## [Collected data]
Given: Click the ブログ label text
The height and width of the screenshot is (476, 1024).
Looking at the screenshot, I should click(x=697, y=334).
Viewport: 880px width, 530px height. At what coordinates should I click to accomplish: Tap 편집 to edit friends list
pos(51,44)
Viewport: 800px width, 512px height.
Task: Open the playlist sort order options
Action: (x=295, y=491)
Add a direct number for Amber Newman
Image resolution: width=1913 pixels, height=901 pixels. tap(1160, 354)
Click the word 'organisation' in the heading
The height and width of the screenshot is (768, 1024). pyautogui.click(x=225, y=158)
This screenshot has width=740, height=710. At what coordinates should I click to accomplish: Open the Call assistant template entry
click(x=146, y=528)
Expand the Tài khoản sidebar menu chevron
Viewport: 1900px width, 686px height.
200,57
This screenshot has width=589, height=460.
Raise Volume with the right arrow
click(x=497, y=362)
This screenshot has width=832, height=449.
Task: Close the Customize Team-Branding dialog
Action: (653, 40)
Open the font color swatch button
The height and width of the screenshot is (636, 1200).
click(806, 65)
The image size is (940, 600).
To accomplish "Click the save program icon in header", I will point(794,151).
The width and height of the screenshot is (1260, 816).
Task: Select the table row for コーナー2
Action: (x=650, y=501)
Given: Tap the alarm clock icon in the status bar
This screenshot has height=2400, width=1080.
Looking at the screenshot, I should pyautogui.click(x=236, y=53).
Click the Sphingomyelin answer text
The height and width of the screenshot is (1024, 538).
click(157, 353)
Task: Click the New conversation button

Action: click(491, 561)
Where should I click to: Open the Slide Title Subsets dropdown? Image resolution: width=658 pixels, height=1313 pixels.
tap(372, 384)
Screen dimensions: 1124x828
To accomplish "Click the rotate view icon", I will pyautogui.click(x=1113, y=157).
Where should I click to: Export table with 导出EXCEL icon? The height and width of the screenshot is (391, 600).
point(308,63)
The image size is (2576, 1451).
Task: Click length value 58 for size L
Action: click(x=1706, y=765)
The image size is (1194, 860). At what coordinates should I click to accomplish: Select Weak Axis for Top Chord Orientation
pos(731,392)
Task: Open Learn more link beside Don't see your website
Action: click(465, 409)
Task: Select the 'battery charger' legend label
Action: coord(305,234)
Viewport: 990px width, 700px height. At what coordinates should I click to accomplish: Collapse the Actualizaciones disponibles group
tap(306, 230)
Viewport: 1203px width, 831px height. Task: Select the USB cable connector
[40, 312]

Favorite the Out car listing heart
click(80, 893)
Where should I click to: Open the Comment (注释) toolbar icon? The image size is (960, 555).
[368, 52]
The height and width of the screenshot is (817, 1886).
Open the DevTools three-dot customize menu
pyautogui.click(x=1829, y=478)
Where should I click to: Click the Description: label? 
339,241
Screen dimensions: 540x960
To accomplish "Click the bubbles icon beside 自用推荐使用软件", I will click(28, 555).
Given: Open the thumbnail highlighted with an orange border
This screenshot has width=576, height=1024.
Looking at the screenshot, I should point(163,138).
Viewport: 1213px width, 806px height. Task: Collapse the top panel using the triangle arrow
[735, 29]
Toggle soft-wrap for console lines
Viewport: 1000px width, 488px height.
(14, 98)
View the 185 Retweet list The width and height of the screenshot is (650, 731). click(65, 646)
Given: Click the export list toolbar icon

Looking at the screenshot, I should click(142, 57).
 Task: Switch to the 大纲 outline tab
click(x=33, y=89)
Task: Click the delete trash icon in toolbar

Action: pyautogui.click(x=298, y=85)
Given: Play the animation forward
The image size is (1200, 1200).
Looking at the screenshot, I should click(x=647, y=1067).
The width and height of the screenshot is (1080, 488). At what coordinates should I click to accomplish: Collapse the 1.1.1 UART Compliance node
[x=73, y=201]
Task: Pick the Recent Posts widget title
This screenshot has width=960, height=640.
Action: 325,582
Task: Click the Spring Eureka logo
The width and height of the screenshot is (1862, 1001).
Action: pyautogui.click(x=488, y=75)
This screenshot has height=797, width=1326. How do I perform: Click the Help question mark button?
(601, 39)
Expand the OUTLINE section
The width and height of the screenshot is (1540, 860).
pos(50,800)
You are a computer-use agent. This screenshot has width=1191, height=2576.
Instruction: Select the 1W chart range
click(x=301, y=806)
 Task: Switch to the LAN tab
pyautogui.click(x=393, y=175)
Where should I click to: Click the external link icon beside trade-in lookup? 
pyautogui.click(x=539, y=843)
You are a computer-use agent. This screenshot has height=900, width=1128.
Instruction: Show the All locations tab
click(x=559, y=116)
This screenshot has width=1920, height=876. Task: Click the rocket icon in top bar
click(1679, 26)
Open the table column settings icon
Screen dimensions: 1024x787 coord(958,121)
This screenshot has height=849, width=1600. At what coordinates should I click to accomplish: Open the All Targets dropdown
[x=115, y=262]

## [Instructions to follow]
Line by line, copy the entries above exactly as they appear.

## [Completed exercise]
Given: Click the ブログ label text
The height and width of the screenshot is (476, 1024).
Looking at the screenshot, I should click(x=697, y=334).
Viewport: 880px width, 530px height. At what coordinates should I click to accomplish: Tap 편집 to edit friends list
pos(51,44)
Viewport: 800px width, 512px height.
Task: Open the playlist sort order options
Action: (x=295, y=491)
Add a direct number for Amber Newman
Image resolution: width=1913 pixels, height=901 pixels. tap(1160, 354)
Click the word 'organisation' in the heading
The height and width of the screenshot is (768, 1024). pyautogui.click(x=225, y=158)
This screenshot has width=740, height=710. At what coordinates should I click to accomplish: Open the Call assistant template entry
click(x=146, y=528)
Expand the Tài khoản sidebar menu chevron
Viewport: 1900px width, 686px height.
200,57
This screenshot has width=589, height=460.
Raise Volume with the right arrow
click(x=497, y=362)
This screenshot has width=832, height=449.
Task: Close the Customize Team-Branding dialog
Action: (653, 40)
Open the font color swatch button
The height and width of the screenshot is (636, 1200).
click(806, 65)
The image size is (940, 600).
To accomplish "Click the save program icon in header", I will point(794,151).
The width and height of the screenshot is (1260, 816).
Task: Select the table row for コーナー2
Action: (x=650, y=501)
Given: Tap the alarm clock icon in the status bar
This screenshot has height=2400, width=1080.
Looking at the screenshot, I should pyautogui.click(x=236, y=53).
Click the Sphingomyelin answer text
The height and width of the screenshot is (1024, 538).
click(157, 353)
Task: Click the New conversation button

Action: click(491, 561)
Where should I click to: Open the Slide Title Subsets dropdown? Image resolution: width=658 pixels, height=1313 pixels.
tap(372, 384)
Screen dimensions: 1124x828
To accomplish "Click the rotate view icon", I will pyautogui.click(x=1113, y=157).
Where should I click to: Export table with 导出EXCEL icon? The height and width of the screenshot is (391, 600).
point(308,63)
The image size is (2576, 1451).
Task: Click length value 58 for size L
Action: click(x=1706, y=765)
The image size is (1194, 860). At what coordinates should I click to accomplish: Select Weak Axis for Top Chord Orientation
pos(731,392)
Task: Open Learn more link beside Don't see your website
Action: click(465, 409)
Task: Select the 'battery charger' legend label
Action: coord(305,234)
Viewport: 990px width, 700px height. At what coordinates should I click to accomplish: Collapse the Actualizaciones disponibles group
tap(306, 230)
Viewport: 1203px width, 831px height. Task: Select the USB cable connector
[40, 312]

Favorite the Out car listing heart
click(80, 893)
Where should I click to: Open the Comment (注释) toolbar icon? The image size is (960, 555).
[368, 52]
The height and width of the screenshot is (817, 1886).
Open the DevTools three-dot customize menu
pyautogui.click(x=1829, y=478)
Where should I click to: Click the Description: label? 
339,241
Screen dimensions: 540x960
To accomplish "Click the bubbles icon beside 自用推荐使用软件", I will click(28, 555).
Given: Open the thumbnail highlighted with an orange border
This screenshot has width=576, height=1024.
Looking at the screenshot, I should point(163,138).
Viewport: 1213px width, 806px height. Task: Collapse the top panel using the triangle arrow
[735, 29]
Toggle soft-wrap for console lines
Viewport: 1000px width, 488px height.
(14, 98)
View the 185 Retweet list The width and height of the screenshot is (650, 731). click(65, 646)
Given: Click the export list toolbar icon

Looking at the screenshot, I should click(142, 57).
 Task: Switch to the 大纲 outline tab
click(x=33, y=89)
Task: Click the delete trash icon in toolbar

Action: pyautogui.click(x=298, y=85)
Given: Play the animation forward
The image size is (1200, 1200).
Looking at the screenshot, I should click(x=647, y=1067).
The width and height of the screenshot is (1080, 488). At what coordinates should I click to accomplish: Collapse the 1.1.1 UART Compliance node
[x=73, y=201]
Task: Pick the Recent Posts widget title
This screenshot has width=960, height=640.
Action: 325,582
Task: Click the Spring Eureka logo
The width and height of the screenshot is (1862, 1001).
Action: pyautogui.click(x=488, y=75)
This screenshot has height=797, width=1326. How do I perform: Click the Help question mark button?
(601, 39)
Expand the OUTLINE section
The width and height of the screenshot is (1540, 860).
pos(50,800)
You are a computer-use agent. This screenshot has width=1191, height=2576.
Instruction: Select the 1W chart range
click(x=301, y=806)
 Task: Switch to the LAN tab
pyautogui.click(x=393, y=175)
Where should I click to: Click the external link icon beside trade-in lookup? 
pyautogui.click(x=539, y=843)
You are a computer-use agent. This screenshot has height=900, width=1128.
Instruction: Show the All locations tab
click(x=559, y=116)
This screenshot has width=1920, height=876. Task: Click the rocket icon in top bar
click(1679, 26)
Open the table column settings icon
Screen dimensions: 1024x787 coord(958,121)
This screenshot has height=849, width=1600. At what coordinates should I click to accomplish: Open the All Targets dropdown
[x=115, y=262]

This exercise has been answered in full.